Given an m × n grid where cells are 0 (empty) or 1 (obstacle), and an integer k, return the minimum number of steps to walk from (0,0) to (m-1, n-1) (4-directional), eliminating at most k obstacles. Return -1 if impossible.

Inputgrid = [[0,1,1],[0,0,0]], k = 1
Output3
Best path goes (0,0) → (1,0) → (1,1) → (1,2). 3 moves, no eliminations needed.
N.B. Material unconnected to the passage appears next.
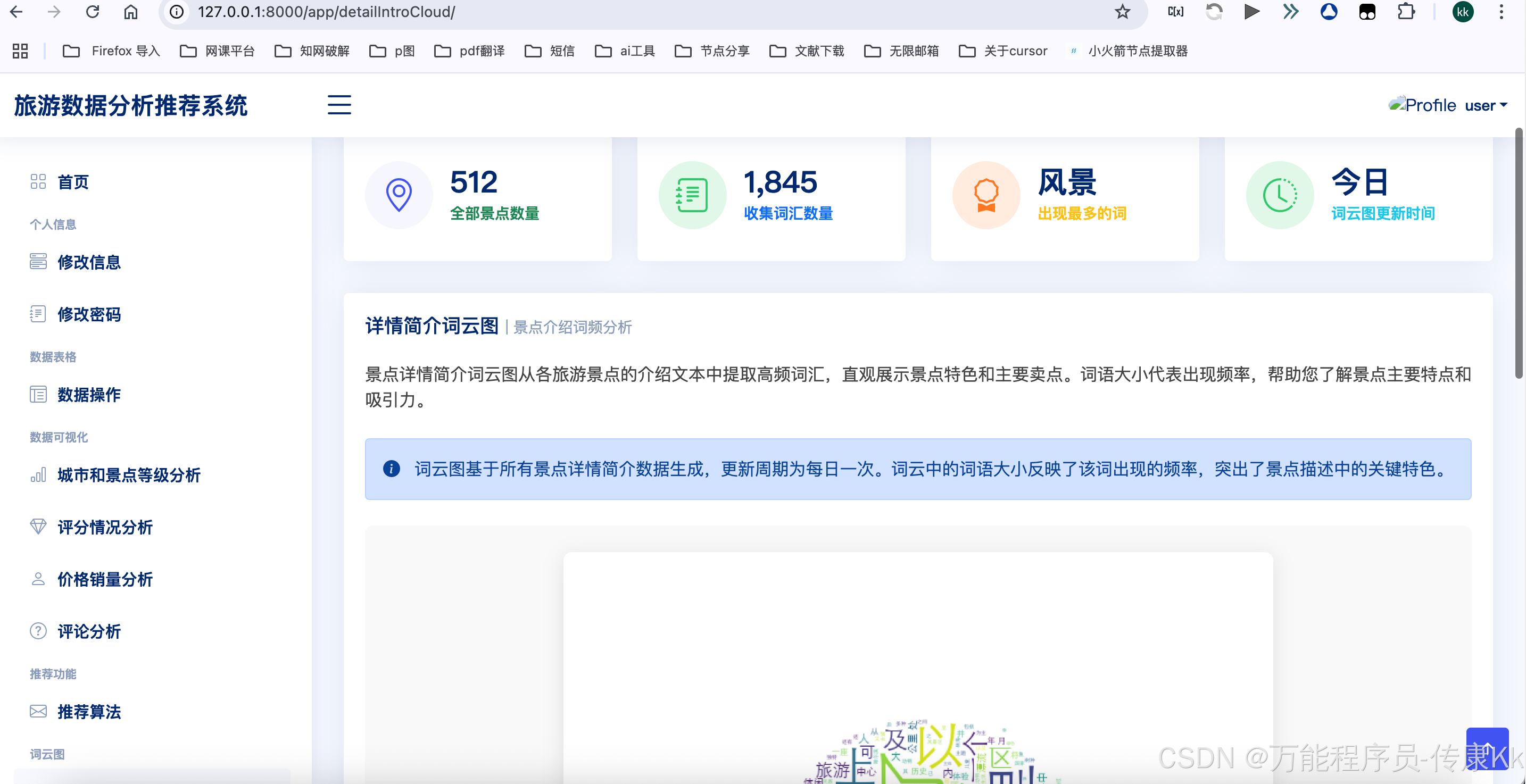Bookmark this page with the star icon
1526x784 pixels.
[1122, 12]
from collections import deque

def shortest_path(grid, k):
    m, n = len(grid), len(grid[0])
    if m == 1 and n == 1: return 0
    best = [[-1] * n for _ in range(m)]
    best[0][0] = k
    q = deque([(0, 0, k, 0)])
    while q:
        r, c, kk, d = q.popleft()
        for dr, dc in ((1,0),(-1,0),(0,1),(0,-1)):
            nr, nc = r + dr, c + dc
            if 0 <= nr < m and 0 <= nc < n:
                nk = kk - grid[nr][nc]
                if nk < 0 or nk <= best[nr][nc]: continue
                if (nr, nc) == (m-1, n-1): return d + 1
                best[nr][nc] = nk
                q.append((nr, nc, nk, d + 1))
    return -1
function shortestPath(grid, k) {
  const m = grid.length, n = grid[0].length;
  if (m === 1 && n === 1) return 0;
  const best = Array.from({ length: m }, () => new Array(n).fill(-1));
  best[0][0] = k;
  const q = [[0, 0, k, 0]];
  const dirs = [[1,0],[-1,0],[0,1],[0,-1]];
  while (q.length) {
    const [r, c, kk, d] = q.shift();
    for (const [dr, dc] of dirs) {
      const nr = r + dr, nc = c + dc;
      if (nr < 0 || nr >= m || nc < 0 || nc >= n) continue;
      const nk = kk - grid[nr][nc];
      if (nk < 0 || nk <= best[nr][nc]) continue;
      if (nr === m - 1 && nc === n - 1) return d + 1;
      best[nr][nc] = nk;
      q.push([nr, nc, nk, d + 1]);
    }
  }
  return -1;
}
class Solution {
    public int shortestPath(int[][] grid, int k) {
        int m = grid.length, n = grid[0].length;
        if (m == 1 && n == 1) return 0;
        int[][] best = new int[m][n];
        for (int[] row : best) Arrays.fill(row, -1);
        best[0][0] = k;
        Deque<int[]> q = new ArrayDeque<>();
        q.offer(new int[]{0, 0, k, 0});
        int[][] dirs = {{1,0},{-1,0},{0,1},{0,-1}};
        while (!q.isEmpty()) {
            int[] cur = q.poll();
            for (int[] d : dirs) {
                int nr = cur[0] + d[0], nc = cur[1] + d[1];
                if (nr < 0 || nr >= m || nc < 0 || nc >= n) continue;
                int nk = cur[2] - grid[nr][nc];
                if (nk < 0 || nk <= best[nr][nc]) continue;
                if (nr == m - 1 && nc == n - 1) return cur[3] + 1;
                best[nr][nc] = nk;
                q.offer(new int[]{nr, nc, nk, cur[3] + 1});
            }
        }
        return -1;
    }
}
int shortestPath(vector<vector<int>>& grid, int k) {
    int m = grid.size(), n = grid[0].size();
    if (m == 1 && n == 1) return 0;
    vector<vector<int>> best(m, vector<int>(n, -1));
    best[0][0] = k;
    queue<array<int, 4>> q;
    q.push({0, 0, k, 0});
    int dirs[4][2] = {{1,0},{-1,0},{0,1},{0,-1}};
    while (!q.empty()) {
        auto [r, c, kk, d] = q.front(); q.pop();
        for (auto& dd : dirs) {
            int nr = r + dd[0], nc = c + dd[1];
            if (nr < 0 || nr >= m || nc < 0 || nc >= n) continue;
            int nk = kk - grid[nr][nc];
            if (nk < 0 || nk <= best[nr][nc]) continue;
            if (nr == m - 1 && nc == n - 1) return d + 1;
            best[nr][nc] = nk;
            q.push({nr, nc, nk, d + 1});
        }
    }
    return -1;
}
Time: O(m · n · k) Space: O(m · n)